Another idea was having teachers park across Orchard Street at the Public Works Facility. Town Auditor Tom Tracy said he does not think that would be an option, noting that he has often gone to the DPW for meetings and found little or no available parking.

2 thoughts on “Watertown May Build Two New Elementary Schools Instead of Renovating Them

  1. Very nice summary of the meeting.

    Another suggestion last night was to provide parking for Lowell School teachers at the Victory Field parking lot diagonally across Orchard Street, which is reportedly mostly empty during the day. There wasn’t a response to that suggestion last night. Seems like it could be a solution to the teacher parking issue.

  2. Sad, 13 years ago some of us warned that we’d need more classroom space and new schools. That was one of the reasons we opposed tearing the Browne School build the Police Station. And we very much supported a new Police Station. We just felt it would have been wiser to take the what is now the Santander Bank Building by Eminent Domain.

    Obviously the Brown was an old building.

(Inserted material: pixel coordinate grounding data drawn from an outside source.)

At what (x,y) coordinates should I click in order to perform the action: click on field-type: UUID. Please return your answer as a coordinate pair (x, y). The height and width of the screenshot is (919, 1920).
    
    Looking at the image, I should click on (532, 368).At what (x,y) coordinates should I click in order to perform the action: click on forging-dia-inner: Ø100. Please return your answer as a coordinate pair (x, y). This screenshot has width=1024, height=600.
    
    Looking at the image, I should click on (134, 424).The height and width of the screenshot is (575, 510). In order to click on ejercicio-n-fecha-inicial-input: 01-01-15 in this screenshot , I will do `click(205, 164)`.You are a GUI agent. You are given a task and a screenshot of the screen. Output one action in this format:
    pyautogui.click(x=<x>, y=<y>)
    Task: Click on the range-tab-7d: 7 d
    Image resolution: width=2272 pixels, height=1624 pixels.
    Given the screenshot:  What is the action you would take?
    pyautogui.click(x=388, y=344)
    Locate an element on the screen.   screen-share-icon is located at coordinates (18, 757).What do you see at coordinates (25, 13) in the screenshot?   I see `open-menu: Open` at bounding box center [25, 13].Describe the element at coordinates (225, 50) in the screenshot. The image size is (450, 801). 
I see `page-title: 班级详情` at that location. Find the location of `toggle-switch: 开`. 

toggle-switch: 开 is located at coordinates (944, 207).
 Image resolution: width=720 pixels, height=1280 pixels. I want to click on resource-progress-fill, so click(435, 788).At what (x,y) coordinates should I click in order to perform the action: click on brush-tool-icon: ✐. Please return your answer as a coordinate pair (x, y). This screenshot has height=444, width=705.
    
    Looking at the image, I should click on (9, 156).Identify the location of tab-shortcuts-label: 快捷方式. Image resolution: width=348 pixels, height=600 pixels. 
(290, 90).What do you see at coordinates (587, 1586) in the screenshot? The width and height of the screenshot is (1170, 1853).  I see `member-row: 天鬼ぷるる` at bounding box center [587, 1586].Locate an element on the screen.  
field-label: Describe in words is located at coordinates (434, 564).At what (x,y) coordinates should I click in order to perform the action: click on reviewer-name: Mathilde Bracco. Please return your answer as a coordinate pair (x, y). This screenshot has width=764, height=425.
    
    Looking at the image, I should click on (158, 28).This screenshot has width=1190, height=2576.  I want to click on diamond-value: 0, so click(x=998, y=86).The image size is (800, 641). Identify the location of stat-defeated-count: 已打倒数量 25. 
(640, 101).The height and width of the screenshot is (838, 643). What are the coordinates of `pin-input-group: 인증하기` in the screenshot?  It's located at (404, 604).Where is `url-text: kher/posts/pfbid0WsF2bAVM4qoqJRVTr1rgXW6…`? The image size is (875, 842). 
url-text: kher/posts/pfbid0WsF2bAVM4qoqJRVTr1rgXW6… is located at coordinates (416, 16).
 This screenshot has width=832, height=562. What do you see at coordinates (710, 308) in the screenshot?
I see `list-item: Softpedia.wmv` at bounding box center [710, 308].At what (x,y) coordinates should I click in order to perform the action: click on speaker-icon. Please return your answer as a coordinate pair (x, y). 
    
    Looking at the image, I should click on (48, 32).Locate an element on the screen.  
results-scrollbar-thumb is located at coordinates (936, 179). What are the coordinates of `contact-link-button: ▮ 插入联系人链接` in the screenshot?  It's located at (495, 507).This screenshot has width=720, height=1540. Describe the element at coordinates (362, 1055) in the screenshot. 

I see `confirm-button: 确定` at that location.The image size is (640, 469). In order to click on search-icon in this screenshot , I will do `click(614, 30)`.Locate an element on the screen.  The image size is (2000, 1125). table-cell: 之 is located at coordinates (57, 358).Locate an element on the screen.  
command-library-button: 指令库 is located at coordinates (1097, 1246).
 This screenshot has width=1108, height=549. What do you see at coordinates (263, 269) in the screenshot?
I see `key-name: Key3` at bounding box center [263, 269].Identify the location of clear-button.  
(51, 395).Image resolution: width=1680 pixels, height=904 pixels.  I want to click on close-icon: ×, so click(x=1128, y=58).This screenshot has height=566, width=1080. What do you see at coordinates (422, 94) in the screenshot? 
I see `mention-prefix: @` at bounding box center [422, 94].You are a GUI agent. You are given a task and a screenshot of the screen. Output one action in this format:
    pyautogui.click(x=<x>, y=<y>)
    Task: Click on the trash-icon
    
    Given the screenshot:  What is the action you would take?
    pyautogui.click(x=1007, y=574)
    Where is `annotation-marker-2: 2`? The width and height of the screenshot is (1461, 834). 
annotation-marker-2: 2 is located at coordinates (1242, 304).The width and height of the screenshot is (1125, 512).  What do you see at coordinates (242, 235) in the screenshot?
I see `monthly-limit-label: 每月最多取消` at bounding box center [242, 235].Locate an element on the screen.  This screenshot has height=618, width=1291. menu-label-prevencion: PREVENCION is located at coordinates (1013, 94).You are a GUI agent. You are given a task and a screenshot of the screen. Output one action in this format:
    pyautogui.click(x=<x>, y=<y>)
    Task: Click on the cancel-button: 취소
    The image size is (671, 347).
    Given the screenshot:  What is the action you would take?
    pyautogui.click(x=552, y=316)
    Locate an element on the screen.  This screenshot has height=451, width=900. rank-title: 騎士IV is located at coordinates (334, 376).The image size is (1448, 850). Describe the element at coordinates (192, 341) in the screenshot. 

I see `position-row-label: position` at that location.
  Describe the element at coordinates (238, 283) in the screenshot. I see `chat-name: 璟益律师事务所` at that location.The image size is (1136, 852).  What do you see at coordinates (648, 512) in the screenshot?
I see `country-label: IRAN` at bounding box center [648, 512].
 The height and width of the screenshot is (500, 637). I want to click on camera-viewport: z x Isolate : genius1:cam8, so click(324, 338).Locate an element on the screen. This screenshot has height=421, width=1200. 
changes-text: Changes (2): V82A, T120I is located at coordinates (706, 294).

But there was plenty of room to build a state of the art school there.

    The other School Building available at the time was Coolidge. The Town decided to lease that property at the time for $55,000 per year and it was turned into apartments for those 55 and older.

    The Atrium School that was renting the Brown was paying $200,000 a year… They fudged the figures to make it look as though the Coolidge Lease to Mitchell Properties was more valuable. … That lease money could have gone a long way towards paying off the Bond Issue to buy the building I mentioned above. AND WE’D STILL HAVE A LOCATION for a School.

    To add insult to injury, The Atrium School eventually bought another property in Watertown that was paying $50,000 a yr in taxes. Now as a School it pays nothing.
    So we took $55,000 per year for Coolidge, lost $250,000 between lost rent and tax revenue… And now we are trying shoe horn extra classroom space and talking about diminishing the size of playgrounds.